+++ Document section +++
Summary of the invention

Based on this, it is necessary to provide a solar cell and a method for manufacturing the same, as well as a photovoltaic module, which have a small number of steps, a simple process, and a low cost.

An embodiment of the present application provides a method for manufacturing a solar cell, comprising:

sequentially forming a first tunneling oxide material layer and a first crystalline silicon material layer on a first surface of the substrate;

Processing the metal contact region of the first crystalline silicon material layer by laser to form a first mask layer covering the metal contact region on the surface of the first crystalline silicon material layer facing away from the substrate;

The portions of the first tunneling oxide material layer and the first crystalline silicon material layer that are outside the coverage of the first mask layer are removed, and the portions that are between the first mask layer and the substrate are retained.

In one embodiment, the material of the first mask layer includes silicon oxide.

In one embodiment, during the laser treatment:

The power of the laser is: 30 watts-100 watts, and the laser spot size is: 20 microns-100 microns.

In one embodiment, a first oxide layer is formed on the surface of the first crystalline silicon material layer;

The step of using laser to process the metal contact region of the first crystalline silicon material layer also includes:

The first oxide layer on the surface of the first crystalline silicon material layer is removed.

In one embodiment, the step of removing the portions of the first tunneling oxide material layer and the first crystalline silicon material layer that are outside the coverage of the first mask layer and retaining the portions between the first mask layer and the substrate specifically includes:

The portions of the first tunneling oxide material layer and the first crystalline silicon material layer that are outside the coverage of the first mask layer are removed by using KOH.

In one embodiment, the first crystalline silicon material layer is made of intrinsic amorphous silicon;

After the step of removing the portions of the first tunneling oxide material layer and the first crystalline silicon material layer that are outside the coverage of the first mask layer and retaining the portions between the first mask layer and the substrate, the method further includes:

The first surface of the substrate is doped with elements and annealed to form a first doped conductive layer and a first oxide material layer in sequence on the first surface of the substrate, and the first tunneling oxide material layer and the first crystalline silicon material layer, the portion located between the first mask layer and the substrate, are formed into a first tunneling oxide layer and a first polysilicon doped conductive layer, respectively.

In one embodiment, the substrate further includes a second surface disposed opposite to the first surface and a side surface adjacent to the first surface and the second surface;

After the step of diffusing the doping element on the first surface of the substrate and annealing, the method further comprises:

removing the first oxide material layer plated around the second surface and the side surface to expose the second surface;

Forming a second tunneling oxide material layer, a second polysilicon doped material layer and a second oxide material layer in sequence on the second surface;

The second oxide material layer, the second polysilicon doped material layer and the second tunneling oxide material layer coated on one side and the side of the first surface of the substrate are removed; the first oxide material layer and the first mask layer on one side of the first surface of the substrate, and the second oxide material layer on the second side of the substrate are removed to form a second tunneling oxide layer and a second polysilicon doped conductive layer stacked in sequence on the second surface of the substrate.
+++ Given information +++
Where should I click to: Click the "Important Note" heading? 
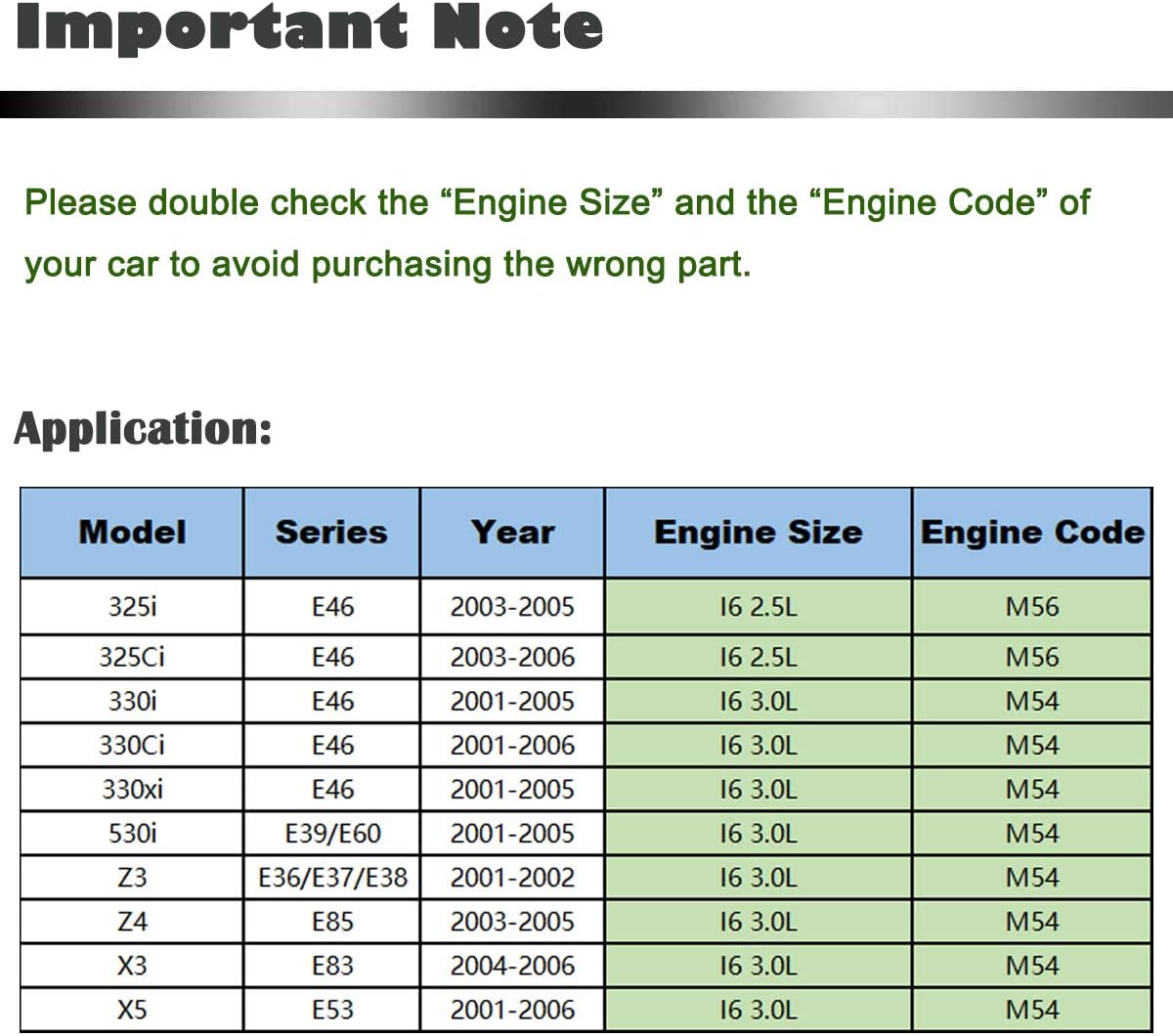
+++
Directions for this task – Quote the solar cell summary starting with "Based on this, it" and going on through "a low cost.".

Answer for this exercise –
Based on this, it is necessary to provide a solar cell and a method for manufacturing the same, as well as a photovoltaic module, which have a small number of steps, a simple process, and a low cost.